If you prefer to use the module within another Python script, you can invoke the Fetcher class directly.

import asyncio
from video_metadata import Fetcher

async def main():
    fetcher = Fetcher()
    await fetcher.fetch(
        video_ids=["dQw4w9WgXcQ"],
        video_id_files=["/path/to/video_ids.txt"],
        num_workers=5,
    )

if __name__ == "__main__":
        asyncio.run(main())

Explanation:

  • This script creates an instance of Fetcher and calls the fetch method with desired parameters.
  • It uses asyncio.run to execute the asynchronous fetch method.

Additional Notes

  • Database Operations: The module assumes that DatabaseOperations is properly configured to handle database interactions, including methods like insert_update_video_metadata, set_video_id_failed_metadata_true, and get_video_ids_without_metadata.

  • YouTube Data API Quota: The module handles the quotaExceeded error from the YouTube Data API and stops making requests when the quota is exceeded.

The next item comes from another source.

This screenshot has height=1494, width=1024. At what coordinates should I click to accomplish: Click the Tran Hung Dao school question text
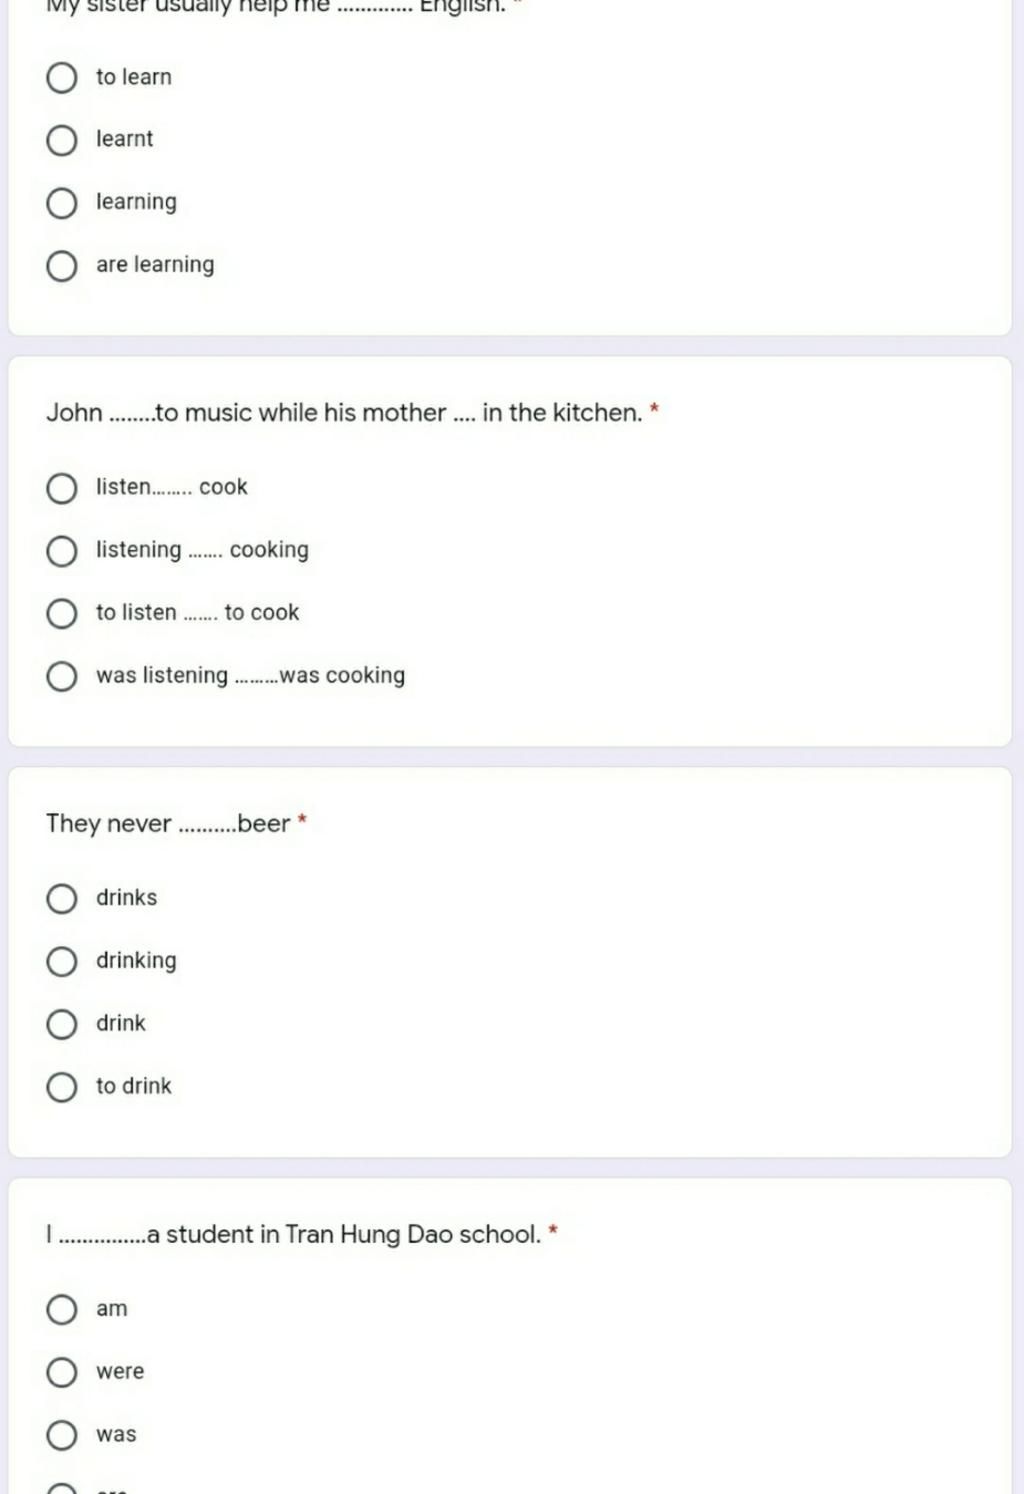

  • Logging: The module uses loguru for logging. Logs will be output to the console and can be configured via the LoggerConfig class.

  • Error Handling: The module includes robust error handling to manage network issues or API errors when invoking the YouTube Data API.

  • Concurrency: Adjust the --num_workers parameter according to your system's capabilities and API quota limits to optimize performance.


Understanding the Workflow

  1. Initialization:

    • The Fetcher class initializes a QueueManager instance to manage the queues for metadata and event metadata.
    • A shutdown event is also initialized to signal when workers should stop.
  2. Adding Video IDs:

    • Video IDs provided via command-line arguments or files are added to the database if not already present.
    • The module then retrieves video IDs from the database that lack metadata.
  3. Worker Tasks:

    • Retrieve Metadata Workers:
      • Fetch video IDs without metadata from the database.
      • Use the YouTube Data API to fetch metadata for these video IDs.
      • Put the retrieved metadata into the metadata queue.
    • Save Metadata Workers:
      • Retrieve metadata from the metadata queue.
      • Save the metadata to the database using DatabaseOperations.
    • Event Metadata Workers:
      • Fetch dates that require event metadata processing.
      • Use EventFetcher to process event metadata for these dates.
  4. Asynchronous Processing:

    • All workers run asynchronously, enabling concurrent processing and efficient utilization of resources.
    • The shutdown event ensures that workers stop gracefully when there is no more work to do.
  5. Database Insertion:

    • Video metadata collected from the YouTube Data API is inserted or updated in the database for downstream tasks.

Conclusion

The video_metadata.py module provides a flexible and efficient way to collect video metadata from the YouTube Data API. By utilizing asynchronous programming and concurrent workers, it can handle large volumes of data effectively. The module is designed to be both a standalone command-line tool and a module that can be integrated into other Python applications.

Adjust the parameters and extend the functionality as needed to suit your specific use case.